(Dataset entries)
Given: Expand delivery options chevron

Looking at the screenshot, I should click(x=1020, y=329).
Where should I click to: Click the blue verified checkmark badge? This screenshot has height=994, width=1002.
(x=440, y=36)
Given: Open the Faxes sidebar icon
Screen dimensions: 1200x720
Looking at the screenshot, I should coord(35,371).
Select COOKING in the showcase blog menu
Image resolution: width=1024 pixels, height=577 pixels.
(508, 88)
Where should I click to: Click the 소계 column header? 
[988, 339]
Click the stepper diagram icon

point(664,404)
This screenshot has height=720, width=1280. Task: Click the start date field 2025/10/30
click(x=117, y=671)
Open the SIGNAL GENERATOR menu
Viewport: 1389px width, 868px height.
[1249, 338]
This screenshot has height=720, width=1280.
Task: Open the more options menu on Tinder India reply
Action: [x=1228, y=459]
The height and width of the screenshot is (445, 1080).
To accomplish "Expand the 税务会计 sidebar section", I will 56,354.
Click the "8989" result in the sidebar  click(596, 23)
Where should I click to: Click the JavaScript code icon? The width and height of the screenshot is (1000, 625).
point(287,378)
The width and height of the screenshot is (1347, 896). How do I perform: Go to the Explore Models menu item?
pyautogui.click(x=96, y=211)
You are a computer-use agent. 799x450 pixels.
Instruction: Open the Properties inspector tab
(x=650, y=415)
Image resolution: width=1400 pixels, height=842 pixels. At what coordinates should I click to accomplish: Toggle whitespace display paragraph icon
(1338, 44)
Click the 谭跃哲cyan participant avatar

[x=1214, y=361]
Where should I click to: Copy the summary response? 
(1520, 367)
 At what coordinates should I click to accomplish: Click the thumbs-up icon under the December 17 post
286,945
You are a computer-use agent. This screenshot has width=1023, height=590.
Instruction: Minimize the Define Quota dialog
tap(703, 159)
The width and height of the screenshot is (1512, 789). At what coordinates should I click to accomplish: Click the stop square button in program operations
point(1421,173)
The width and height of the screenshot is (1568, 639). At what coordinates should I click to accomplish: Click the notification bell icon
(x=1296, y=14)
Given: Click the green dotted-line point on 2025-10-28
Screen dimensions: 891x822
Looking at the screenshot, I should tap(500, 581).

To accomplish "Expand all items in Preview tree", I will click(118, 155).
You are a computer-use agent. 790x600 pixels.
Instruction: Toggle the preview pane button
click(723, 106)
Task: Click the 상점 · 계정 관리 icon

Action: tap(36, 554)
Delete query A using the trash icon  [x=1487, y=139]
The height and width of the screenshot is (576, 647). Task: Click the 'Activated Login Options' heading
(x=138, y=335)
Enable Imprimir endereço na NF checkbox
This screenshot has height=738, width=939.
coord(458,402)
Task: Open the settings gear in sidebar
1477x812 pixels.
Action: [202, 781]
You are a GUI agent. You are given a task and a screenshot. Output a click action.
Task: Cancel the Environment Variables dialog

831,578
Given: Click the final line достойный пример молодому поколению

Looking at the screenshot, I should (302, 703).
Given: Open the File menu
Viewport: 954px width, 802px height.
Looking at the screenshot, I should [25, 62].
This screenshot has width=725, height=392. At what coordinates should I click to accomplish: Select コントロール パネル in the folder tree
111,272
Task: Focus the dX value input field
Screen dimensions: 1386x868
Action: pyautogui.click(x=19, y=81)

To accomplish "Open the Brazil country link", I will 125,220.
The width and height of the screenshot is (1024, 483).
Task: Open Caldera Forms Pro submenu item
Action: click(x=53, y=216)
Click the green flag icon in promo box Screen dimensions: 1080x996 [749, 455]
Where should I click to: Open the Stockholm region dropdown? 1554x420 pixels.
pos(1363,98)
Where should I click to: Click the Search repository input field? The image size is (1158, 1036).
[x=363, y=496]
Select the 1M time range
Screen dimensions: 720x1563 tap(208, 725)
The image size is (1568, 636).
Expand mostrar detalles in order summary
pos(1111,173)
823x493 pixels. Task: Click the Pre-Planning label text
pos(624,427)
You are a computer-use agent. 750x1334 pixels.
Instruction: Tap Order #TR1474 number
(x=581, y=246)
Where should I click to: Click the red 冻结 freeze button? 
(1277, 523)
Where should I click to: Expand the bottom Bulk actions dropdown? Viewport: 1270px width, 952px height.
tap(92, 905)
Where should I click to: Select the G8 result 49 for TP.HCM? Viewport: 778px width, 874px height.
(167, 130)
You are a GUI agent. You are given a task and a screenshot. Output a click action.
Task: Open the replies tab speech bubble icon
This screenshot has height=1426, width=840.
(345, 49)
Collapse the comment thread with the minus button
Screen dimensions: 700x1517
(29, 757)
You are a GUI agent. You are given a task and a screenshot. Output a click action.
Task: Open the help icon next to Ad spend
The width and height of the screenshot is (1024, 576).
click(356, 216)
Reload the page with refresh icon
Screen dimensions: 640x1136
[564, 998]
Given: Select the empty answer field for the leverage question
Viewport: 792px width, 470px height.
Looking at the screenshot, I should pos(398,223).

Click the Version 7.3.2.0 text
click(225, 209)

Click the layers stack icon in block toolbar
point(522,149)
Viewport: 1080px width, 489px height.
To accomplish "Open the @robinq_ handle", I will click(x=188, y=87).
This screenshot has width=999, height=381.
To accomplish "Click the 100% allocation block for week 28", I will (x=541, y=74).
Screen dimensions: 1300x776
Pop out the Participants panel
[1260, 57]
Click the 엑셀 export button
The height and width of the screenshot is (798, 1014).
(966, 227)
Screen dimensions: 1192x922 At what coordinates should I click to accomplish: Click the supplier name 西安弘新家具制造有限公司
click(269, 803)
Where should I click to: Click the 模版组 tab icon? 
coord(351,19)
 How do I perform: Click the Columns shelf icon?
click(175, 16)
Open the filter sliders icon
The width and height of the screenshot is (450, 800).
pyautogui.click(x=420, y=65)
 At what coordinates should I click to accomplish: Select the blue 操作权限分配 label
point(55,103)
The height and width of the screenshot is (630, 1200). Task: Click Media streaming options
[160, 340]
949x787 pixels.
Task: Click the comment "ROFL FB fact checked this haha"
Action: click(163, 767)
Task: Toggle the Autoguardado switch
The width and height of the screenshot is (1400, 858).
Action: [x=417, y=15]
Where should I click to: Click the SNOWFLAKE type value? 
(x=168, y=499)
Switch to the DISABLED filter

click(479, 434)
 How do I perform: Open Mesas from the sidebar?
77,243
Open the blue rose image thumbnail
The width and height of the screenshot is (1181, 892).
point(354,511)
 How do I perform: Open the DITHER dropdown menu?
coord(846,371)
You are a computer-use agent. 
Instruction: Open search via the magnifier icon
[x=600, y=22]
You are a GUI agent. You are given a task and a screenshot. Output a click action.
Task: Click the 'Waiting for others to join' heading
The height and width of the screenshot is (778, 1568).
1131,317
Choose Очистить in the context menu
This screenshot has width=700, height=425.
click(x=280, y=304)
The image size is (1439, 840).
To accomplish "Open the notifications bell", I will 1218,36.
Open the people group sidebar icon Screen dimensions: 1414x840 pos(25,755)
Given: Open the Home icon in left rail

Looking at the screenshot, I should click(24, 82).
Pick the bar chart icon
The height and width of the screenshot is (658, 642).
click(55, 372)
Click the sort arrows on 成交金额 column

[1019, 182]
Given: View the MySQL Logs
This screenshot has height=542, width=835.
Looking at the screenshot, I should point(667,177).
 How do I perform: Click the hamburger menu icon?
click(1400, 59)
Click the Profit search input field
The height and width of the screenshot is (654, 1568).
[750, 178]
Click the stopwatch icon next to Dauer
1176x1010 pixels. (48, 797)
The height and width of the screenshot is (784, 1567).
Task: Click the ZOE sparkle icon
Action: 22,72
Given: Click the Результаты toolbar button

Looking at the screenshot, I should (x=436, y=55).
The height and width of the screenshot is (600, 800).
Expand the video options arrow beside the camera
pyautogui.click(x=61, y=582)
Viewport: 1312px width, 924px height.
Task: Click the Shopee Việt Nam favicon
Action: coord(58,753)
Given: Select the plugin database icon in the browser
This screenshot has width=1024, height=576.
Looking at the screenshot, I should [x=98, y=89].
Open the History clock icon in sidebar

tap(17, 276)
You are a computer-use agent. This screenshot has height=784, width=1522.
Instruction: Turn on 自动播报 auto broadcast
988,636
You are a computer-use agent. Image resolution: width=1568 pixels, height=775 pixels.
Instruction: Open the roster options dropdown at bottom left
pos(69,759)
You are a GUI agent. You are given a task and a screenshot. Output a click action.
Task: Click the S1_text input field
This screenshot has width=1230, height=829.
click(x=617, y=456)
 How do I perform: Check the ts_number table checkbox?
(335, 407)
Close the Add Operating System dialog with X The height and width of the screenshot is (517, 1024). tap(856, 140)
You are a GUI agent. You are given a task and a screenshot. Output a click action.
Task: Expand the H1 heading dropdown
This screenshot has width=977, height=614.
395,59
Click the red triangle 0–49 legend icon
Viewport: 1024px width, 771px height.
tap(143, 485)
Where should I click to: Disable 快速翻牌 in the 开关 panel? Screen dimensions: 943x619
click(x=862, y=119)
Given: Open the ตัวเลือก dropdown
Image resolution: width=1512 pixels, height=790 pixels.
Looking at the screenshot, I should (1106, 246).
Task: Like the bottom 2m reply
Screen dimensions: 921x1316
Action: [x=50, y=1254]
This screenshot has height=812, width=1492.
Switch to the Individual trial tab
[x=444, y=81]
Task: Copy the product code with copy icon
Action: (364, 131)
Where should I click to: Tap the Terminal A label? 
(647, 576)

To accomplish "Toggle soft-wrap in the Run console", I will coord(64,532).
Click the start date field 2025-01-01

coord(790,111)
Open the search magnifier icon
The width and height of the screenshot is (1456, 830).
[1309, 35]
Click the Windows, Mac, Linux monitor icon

## PROBLEM DETAILS
Copy each line of the records above that contains the word "tree". Only count matches with the same case.

## SOLUTION TO THIS PROBLEM
To accomplish "Expand all items in Preview tree", I will click(118, 155).
This screenshot has width=725, height=392. At what coordinates should I click to accomplish: Select コントロール パネル in the folder tree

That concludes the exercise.